He was much distressed at the state of things, and intended to write to the incumbent, though, as he said, whatever was done would end by being at his own expense, and the move and other calls left him so little in hand that he sighed over the difficulties, and declared that he was better off in London, except for the honour of the thing. Perhaps my mother was of the same opinion after a dreary afternoon, when Griff and Martyn had been wandering about aimlessly, and were at length betrayed by the barking of a little terrier, purchased the day before from Tom Petty, besieging the stable cat, who stood with swollen tail, glaring eyes, and thunderous growls, on the top of the tallest pillar of the ruins. Emily nearly cried at their cruelty. Martyn was called off by my mother, and set down, half sulky, half ashamed, to Henry and his Bearer; and Griff, vowing that he believed it was that brute who made the row at night, and that she ought to be exterminated, strolled off to converse with Chapman, who was a quaint compound of clerk and keeper—in the one capacity upholding his late master, in the other bemoaning Mr. Mears’ unpunctualities, specially as regarded weddings and funerals; one ‘corp’ having been kept waiting till a messenger had been sent to Wattlesea, who finding both clergy out for the day, had had to go to Hillside, ‘where they was always ready, though the old Squire would have been mad with him if he’d a-guessed one of they Fordys had ever set foot in the parish.’

The only school in the place was close to the meeting-house, ‘a very dame’s school indeed,’ as Emily described it after a peep on Monday.

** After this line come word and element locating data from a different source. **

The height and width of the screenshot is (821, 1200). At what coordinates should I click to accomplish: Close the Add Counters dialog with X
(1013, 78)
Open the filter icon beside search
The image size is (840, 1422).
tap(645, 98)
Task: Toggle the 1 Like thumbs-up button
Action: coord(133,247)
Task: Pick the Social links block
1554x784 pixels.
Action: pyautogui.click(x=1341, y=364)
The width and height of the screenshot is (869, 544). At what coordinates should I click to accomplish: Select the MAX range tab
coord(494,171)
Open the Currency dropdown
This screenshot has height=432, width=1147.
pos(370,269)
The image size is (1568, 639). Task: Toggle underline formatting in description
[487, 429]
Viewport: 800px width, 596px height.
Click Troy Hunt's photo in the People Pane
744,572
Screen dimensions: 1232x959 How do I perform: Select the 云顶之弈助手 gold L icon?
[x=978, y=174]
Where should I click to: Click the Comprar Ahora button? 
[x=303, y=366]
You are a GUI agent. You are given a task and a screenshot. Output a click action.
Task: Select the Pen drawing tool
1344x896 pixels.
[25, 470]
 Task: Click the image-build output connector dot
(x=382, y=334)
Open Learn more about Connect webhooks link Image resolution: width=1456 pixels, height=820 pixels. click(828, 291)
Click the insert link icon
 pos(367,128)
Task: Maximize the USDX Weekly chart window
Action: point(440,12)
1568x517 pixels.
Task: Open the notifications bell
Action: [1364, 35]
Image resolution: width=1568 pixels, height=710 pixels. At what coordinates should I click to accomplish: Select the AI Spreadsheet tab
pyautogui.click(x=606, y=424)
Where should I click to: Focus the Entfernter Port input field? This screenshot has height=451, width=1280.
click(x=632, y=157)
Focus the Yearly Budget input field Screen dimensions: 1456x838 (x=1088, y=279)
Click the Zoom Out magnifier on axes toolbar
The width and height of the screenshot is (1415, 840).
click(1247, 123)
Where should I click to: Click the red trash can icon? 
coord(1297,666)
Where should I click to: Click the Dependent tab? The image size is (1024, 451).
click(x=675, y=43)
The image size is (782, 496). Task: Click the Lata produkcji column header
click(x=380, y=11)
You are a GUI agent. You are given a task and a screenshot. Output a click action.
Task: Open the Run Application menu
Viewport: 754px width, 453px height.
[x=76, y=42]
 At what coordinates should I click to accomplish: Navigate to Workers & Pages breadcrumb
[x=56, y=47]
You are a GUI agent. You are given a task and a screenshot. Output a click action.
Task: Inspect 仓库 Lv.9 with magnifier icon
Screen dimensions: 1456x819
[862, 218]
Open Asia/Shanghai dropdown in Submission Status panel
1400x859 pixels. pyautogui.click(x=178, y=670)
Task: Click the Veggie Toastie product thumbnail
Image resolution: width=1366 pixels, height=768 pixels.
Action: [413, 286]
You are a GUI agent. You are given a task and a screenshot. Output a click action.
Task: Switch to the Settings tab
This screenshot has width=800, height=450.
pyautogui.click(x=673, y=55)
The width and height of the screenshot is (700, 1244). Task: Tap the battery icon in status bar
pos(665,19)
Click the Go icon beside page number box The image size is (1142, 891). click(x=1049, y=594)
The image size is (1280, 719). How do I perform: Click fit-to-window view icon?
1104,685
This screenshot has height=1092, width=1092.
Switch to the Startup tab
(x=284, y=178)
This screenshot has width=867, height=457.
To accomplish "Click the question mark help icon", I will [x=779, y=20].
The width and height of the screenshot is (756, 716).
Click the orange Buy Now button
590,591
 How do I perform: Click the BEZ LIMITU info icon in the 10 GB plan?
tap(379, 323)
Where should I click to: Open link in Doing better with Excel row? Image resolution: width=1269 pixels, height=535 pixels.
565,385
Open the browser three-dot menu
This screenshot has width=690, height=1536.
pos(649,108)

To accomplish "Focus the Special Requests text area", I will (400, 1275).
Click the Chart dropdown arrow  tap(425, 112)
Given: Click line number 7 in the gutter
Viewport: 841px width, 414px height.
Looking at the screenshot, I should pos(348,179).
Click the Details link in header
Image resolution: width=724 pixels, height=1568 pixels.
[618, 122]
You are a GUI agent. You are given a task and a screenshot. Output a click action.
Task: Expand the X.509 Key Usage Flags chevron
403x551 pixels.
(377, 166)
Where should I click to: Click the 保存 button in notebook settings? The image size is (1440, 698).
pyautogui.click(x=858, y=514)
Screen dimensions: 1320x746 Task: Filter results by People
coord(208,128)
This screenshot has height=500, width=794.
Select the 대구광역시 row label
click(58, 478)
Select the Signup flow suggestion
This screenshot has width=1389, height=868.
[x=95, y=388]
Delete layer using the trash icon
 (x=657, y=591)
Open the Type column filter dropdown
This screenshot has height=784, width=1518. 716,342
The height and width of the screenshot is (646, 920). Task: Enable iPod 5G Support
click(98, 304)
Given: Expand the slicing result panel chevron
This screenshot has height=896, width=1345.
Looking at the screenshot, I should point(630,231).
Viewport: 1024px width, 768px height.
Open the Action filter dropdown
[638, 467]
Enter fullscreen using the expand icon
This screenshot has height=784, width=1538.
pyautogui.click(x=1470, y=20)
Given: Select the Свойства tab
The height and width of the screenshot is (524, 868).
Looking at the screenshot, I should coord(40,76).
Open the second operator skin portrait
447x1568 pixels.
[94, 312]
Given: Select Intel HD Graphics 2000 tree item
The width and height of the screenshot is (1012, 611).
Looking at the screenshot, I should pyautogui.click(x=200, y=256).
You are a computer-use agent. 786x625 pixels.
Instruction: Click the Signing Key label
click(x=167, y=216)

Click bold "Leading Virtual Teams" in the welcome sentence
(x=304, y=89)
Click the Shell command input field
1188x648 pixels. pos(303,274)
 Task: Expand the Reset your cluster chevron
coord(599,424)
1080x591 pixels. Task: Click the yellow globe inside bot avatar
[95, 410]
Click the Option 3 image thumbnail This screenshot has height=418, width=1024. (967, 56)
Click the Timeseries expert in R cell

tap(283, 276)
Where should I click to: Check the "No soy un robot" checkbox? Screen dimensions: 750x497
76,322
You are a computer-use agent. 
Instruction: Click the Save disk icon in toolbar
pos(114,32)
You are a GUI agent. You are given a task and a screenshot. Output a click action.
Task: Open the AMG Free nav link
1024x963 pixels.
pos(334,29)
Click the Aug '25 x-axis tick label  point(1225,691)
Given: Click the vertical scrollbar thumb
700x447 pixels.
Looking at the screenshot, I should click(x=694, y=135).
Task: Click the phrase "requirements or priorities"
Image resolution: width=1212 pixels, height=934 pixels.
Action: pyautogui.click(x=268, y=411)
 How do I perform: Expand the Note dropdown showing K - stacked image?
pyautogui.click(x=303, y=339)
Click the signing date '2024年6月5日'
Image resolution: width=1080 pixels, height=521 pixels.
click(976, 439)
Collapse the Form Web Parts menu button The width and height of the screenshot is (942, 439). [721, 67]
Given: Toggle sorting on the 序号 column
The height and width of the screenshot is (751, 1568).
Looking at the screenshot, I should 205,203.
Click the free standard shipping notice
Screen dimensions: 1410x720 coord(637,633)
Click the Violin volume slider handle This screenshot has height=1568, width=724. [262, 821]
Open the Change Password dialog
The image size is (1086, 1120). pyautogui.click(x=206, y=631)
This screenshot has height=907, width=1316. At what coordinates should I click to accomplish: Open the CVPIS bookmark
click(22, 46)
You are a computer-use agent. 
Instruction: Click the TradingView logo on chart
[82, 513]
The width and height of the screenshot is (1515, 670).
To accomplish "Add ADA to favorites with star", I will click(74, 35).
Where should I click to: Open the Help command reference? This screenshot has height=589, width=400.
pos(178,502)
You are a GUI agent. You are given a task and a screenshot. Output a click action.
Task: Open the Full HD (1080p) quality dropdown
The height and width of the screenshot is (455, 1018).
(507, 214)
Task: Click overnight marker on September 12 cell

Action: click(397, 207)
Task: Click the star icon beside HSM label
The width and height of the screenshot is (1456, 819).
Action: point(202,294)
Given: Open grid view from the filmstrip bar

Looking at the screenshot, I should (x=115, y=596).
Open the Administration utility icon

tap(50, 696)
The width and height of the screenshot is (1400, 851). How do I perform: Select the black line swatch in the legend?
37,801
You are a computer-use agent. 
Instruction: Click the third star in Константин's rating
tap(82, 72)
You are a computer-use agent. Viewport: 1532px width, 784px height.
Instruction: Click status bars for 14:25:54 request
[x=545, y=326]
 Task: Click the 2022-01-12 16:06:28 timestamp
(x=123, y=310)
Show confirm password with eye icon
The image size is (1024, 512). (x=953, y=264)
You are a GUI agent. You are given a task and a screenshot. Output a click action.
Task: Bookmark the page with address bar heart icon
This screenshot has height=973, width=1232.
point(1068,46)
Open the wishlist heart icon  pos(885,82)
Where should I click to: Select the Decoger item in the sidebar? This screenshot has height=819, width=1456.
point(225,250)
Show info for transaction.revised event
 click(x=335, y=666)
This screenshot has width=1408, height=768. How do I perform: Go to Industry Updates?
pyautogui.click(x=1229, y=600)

Dame Dearlove, the old woman who presided, was a picture of Shenstone’s schoolmistress,—black bonnet, horn spectacles, fearful birch rod, three-cornered buff ’kerchief, checked apron and all, but on meddling with her, she proved a very dragon, the antipodes of her name. Tattered copies of the Universal Spelling-Book served her aristocracy, ragged Testaments the general herd, whence all appeared to be shouting aloud at once. She looked sour as verjuice when my mother and Emily entered, and gave them to understand that ‘she wasn’t used to no strangers in her school, and didn’t want ’em.’ We found that in Chapman’s opinion she ‘didn’t larn ’em nothing.’ She had succeeded her aunt, who had taught him to read ‘right off,’ but ‘her baint to be compared with she.’ And now the farmers’ children, and the little aristocracy, including his own grand-children,—all indeed who, in his phrase, ‘cared for eddication,’—went to Wattlesea.

CHAPTER XI.
‘THEY FORDYS.’

‘Of honourable reckoning are you both,
And pity ’tis, you lived at odds so long.’

Shakespeare.

My father had a good deal of business in hand, and was glad of Clarence’s help in writing and accounts,—a great pleasure, though it prevented his being Griff’s companion in his exploring and essays at shooting. He had time, however, to make an expedition with me in the donkey chair to inquire after the herdboy, Amos Bell, and carry him some kitchen physic. To our horror we found him quite alone in the wretched cottage, while everybody was out harvesting; but he did not seem to pity himself, or think it otherwise than quite natural, as he lay on a little bed in the corner, disabled by what Clarence thought a dislocation. Miss Ellen had brought him a pudding, and little Miss Anne a picture-book.

He was not so dense and shy as the children of the hamlet near us, and Emily extracted from him that Miss Ellen was ‘Our passon’s young lady.’

‘Mr. Mears’!’ she exclaimed.

‘No: ourn be Passon Fordy.’

It turned out that this place was not in Earlscombe at all, but in Hillside, a different parish; and the boy, Amos, further communicated that there was old Passon Fordy, and Passon Frank, and Madam, what was Mr. Frank’s lady. Yes, he could read, he could; he went to Sunday School, and was in Miss Ellen’s class; he had been to school worky days, only father was dead, and Farmer Hartop gave him a job.

It was plain that Hillside was under a very different rule from Earlscombe; and Emily was delighted to have discovered that the sweet cottage bonnet’s owner was called Ellen, which just then was the pet Christian name of romance, in honour of the Lady of the Lake.